DATASET: Begin

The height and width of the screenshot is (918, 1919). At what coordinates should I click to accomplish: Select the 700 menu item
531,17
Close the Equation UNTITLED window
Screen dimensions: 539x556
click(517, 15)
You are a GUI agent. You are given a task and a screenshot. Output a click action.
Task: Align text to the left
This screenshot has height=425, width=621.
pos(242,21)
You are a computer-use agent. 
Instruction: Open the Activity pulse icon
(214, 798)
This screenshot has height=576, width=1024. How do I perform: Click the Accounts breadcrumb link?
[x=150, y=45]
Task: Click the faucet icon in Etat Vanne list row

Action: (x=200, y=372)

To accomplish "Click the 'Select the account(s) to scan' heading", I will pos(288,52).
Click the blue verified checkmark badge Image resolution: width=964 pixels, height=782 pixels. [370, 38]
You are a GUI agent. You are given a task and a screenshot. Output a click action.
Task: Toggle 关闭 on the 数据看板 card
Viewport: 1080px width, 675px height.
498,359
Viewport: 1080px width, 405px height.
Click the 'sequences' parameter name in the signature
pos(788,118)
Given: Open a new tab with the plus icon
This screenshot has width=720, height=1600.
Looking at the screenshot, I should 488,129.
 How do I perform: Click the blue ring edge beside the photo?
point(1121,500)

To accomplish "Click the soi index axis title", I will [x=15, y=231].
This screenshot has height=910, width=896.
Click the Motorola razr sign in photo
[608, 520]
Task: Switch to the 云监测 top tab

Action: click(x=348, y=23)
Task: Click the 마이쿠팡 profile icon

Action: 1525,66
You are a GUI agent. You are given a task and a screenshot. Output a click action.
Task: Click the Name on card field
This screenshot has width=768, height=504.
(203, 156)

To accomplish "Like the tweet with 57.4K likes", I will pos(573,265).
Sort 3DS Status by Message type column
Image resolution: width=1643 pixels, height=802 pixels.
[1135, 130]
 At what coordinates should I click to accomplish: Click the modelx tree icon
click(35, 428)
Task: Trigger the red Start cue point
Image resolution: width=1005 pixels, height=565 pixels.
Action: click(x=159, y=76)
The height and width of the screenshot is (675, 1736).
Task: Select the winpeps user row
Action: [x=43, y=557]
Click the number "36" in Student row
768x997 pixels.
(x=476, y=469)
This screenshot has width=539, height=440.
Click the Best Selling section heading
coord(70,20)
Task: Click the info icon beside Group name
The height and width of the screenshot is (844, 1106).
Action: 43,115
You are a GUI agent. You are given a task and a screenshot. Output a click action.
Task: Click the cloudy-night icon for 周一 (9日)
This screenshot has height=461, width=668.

DATASET: End

_REQUIRED WORK_: The answer should be one number, the count of lines in the data that include the string "will".

_ANSWER TO THIS EXERCISE_: 3